Along the drug-seekers theme… A significant percentage of the population has at least one of the following characteristics (some have all), addiction, dishonesty, malingering, mental illness, and plain stupidity. This mix of attributes makes many of your histories and physicals utterly useless. On one extreme, you have the regular guy, with vague belly pain, minimal tenderness over the right lower quadrant and no rebound tenderness, normal vitals, who refuses pain medicine and ends up having an appy. On the other extreme, you have the screaming in pain, guarding to palpation, came in by ambulance who has absolutely nothing.
I recall one schizophrenic patient that frequented the ER of my residency. He had a very flat affect and tended to come to the ER and to the out-patient clinics on a very frequent basis, often complaining of things like "toe pain". I once saw him for the main complaint of "Blindness". I asked him if he was currently blind, he said, "No, only when I do this" and he closed his eyes real tight. I saw him for the complaint of abdominal pain/chest pain. He had left upper quadrant tenderness. I looked at the previous 8 visits to out-patient clinics/ER for chest pain in the past year and noted that he hadn't had a troponin drawn with any visit (He was 37 years old, didn't smoke, had no hypertension, and no family history of CAD). Trop was over 3, with a normal EKG. 3 days later, he is status post quadruple CABG.
Combine this unreliable history/physical exam with a nightmare of medicolegal climate and heavy patient satisfaction combined with at times extreme time constraints, and pressure to "move the meat", we have become increasingly dependent on imaging studies/laboratory testing to pick up all emergencies.

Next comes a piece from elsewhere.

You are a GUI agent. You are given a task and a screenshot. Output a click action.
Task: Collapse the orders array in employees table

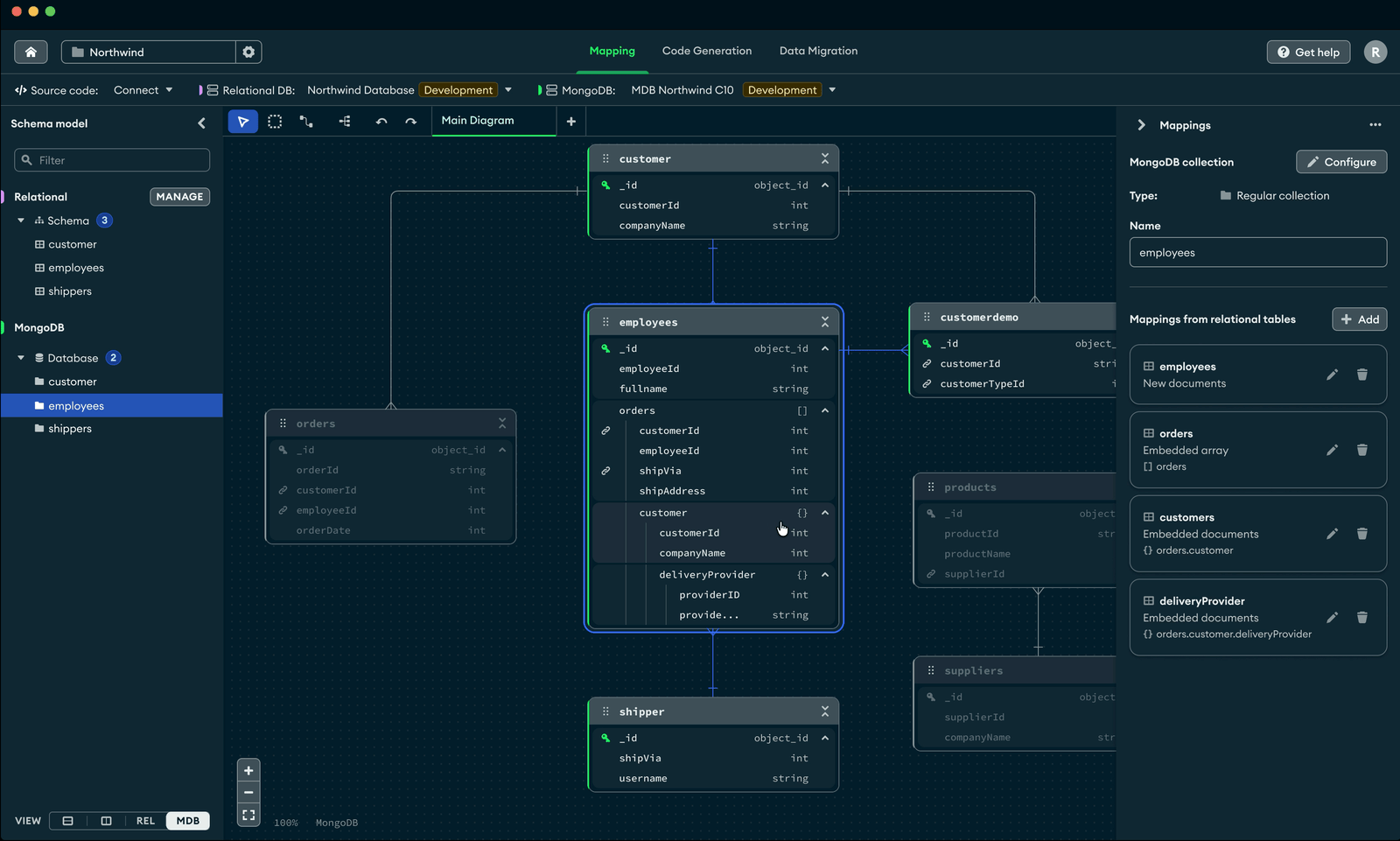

This is contrary to the old adage that 95% of diagnosis comes from history and physical that your professor will try to beat into you during your "history and physical class". This is often taught by old-timers in your medical school, who practiced in a different time. The attendings of our attendings made a lot of diagnoses that were probably wrong, but it didn't matter because the they couldn't do a darn thing about so many diagnoses. "You are having a heart attack! That is not good. Here is an aspirin. You need less stress in your life. Good luck with that." Think about the advances in cardiothoracic surgery, with bypass, aortic repair, and valve repair. Think about the advances in neurosurgery, with aneurysmal clipping and coiling. It wasn't imperative that doctors make so many serious diagnoses 50 years ago. People died, and that was life. People don't accept the "crap happens" excuse anymore.
Also think of the now innumerable pharmacologic treatments that are now available that weren't to physicians 50 years ago.
Interesting article about this:
http://www.time.com/time/magazine/article/0,9171,872488,00.html
Writing of pharmaceutical chemists in Clinical Pharmacology and Therapeutics, Dr. Modell asked: "Will they realize that there are too many drugs for the patient, for the physician, and, surprisingly enough, for the pharmaceutical industry?" No fewer than 150,000 preparations are now in use, of which 90% did not exist 25 years ago, and 75% did not exist ten years ago. About 15,000 new mixtures and dosages hit the market each year, while about 12,000 die off.